José Sócrates também puxou do baú de memórias a "primeira vez que os portugueses se sentiram europeus", quando se abriu a fronteira com Espanha. O primeiro-ministro português não deixou ainda de referir um "duplo orgulho" por a cerimónia de ontem, e o alargamento de Shengen ainda este ano, só ter sido possível por iniciativa de um ministro português, António Costa, e graças a um sistema concebido por uma empresa portuguesa. Terminando o discurso que fez em inglês, Sócrates mudou para o português para deixar um sonoro: "Viva a Europa!"

Na fronteira entre a Polónia e a República Checa, dois gigantes semáforos apenas com luzes verdes erguiam-se à entrada do posto de controlo. No seu discurso, Durão Barroso escolheu sublinhar a importância da livre circulação para os cidadãos da Europa. "Não é só uma construção para políticos e diplomatas", declarou. "É importante sobretudo para os cidadãos."

O espaço Schengen engloba agora das capitais mais distantes às mais próximas da Europa - dos 4000 quilómetros entre Lisboa e Talin aos 40 quilómetros entre Viena e Bratislava.

Os que ficam de fora

No caso de comunidades vizinhas como as antigas localidades divididas ao longo da fronteira da Alemanha e da Polónia, a alteração das regras de circulação vem, no fundo, confirmar a livre circulação de que as populações já gozavam, embora com a obrigação de mostrar passaporte. A diferença poderá afectar mais quem vem de fora para a UE - e são os que ficam do "outro lado" da nova fronteira europeia que já temem dificuldades.
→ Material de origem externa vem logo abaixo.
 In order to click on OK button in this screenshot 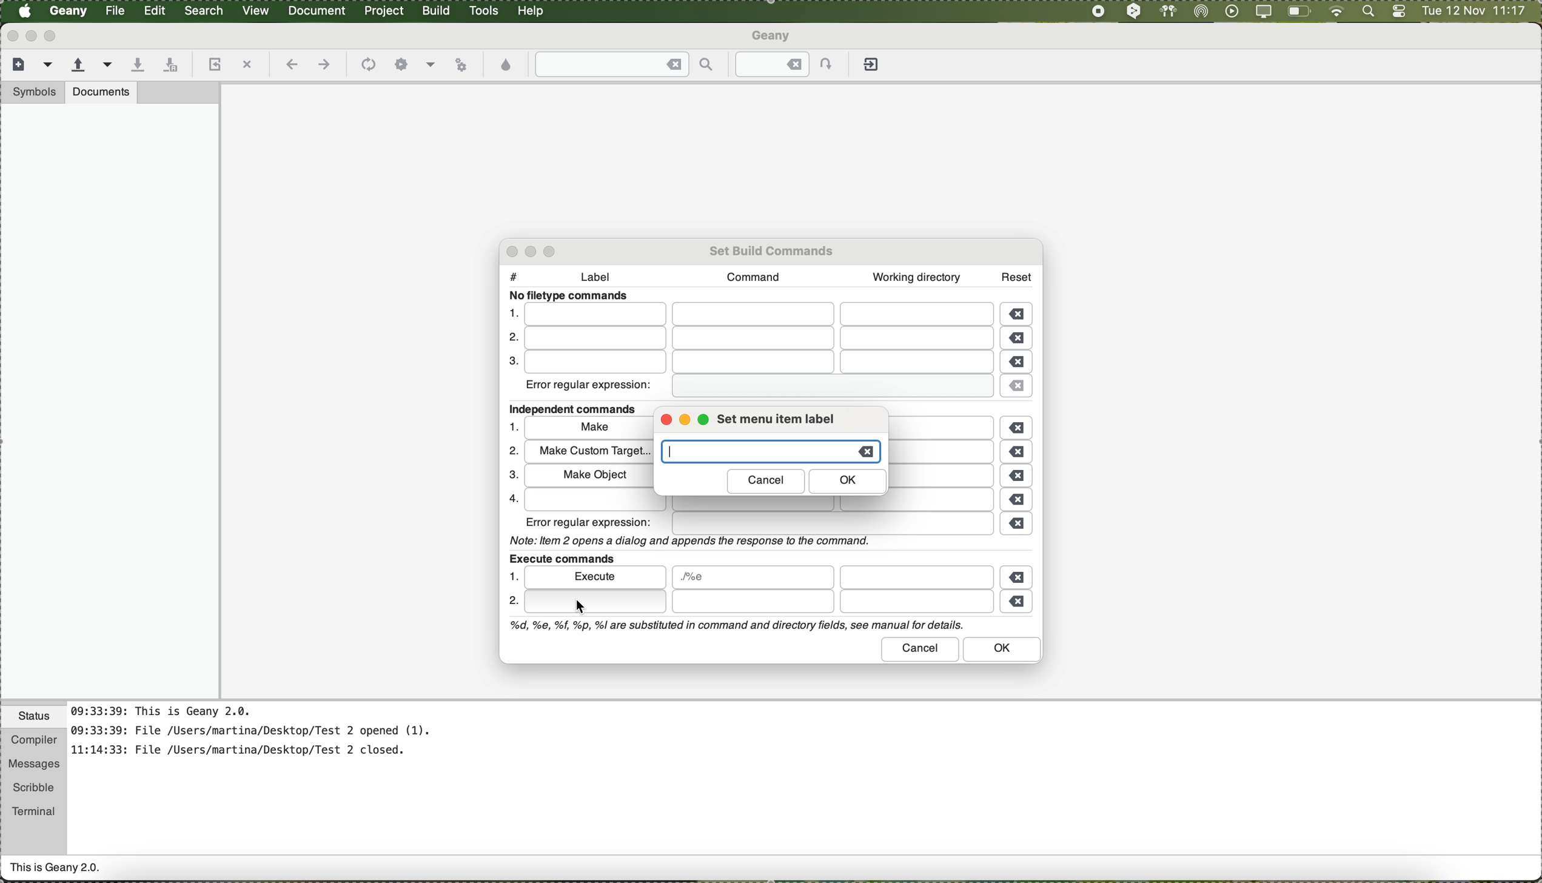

Começou a notar-se, por exemplo, com os cidadãos da Bielorrússia, que correram para comprar os últimos vistos a seis euros para a Lituânia e agora terão de pagar 60 euros por um visto para todo o espaço Schengen. Também descontentes estão os estónios de origem russa - com a "deslocação" da fronteira, pessoas com familiares na Rússia têm receio de vir a ter dificultada uma circulação que até agora era simples. Outro caso é a minoria húngara da Roménia, que até à abertura do país, ainda sem data prevista, ficará mais isolada.

"A zona UE e Schengen são como uma fortaleza, e a UE é um pouco esquisita em relação a quem terá os "exclusivos" vistos Schengen", afirmou, citado pela BBC on-line, Miodrag Shresta, de um grupo que lida com questões de vistos e refugiados na Sérvia, Group 484.

Ainda assim, uma das principais questões levantadas, especialmente na Alemanha e na Áustria, tem a ver com a segurança - na Alemanha houve mesmo protestos de polícias. Sócrates garantiu que a primeira prioridade é a segurança. "Temos a maior confiança nos novos Estados-membros".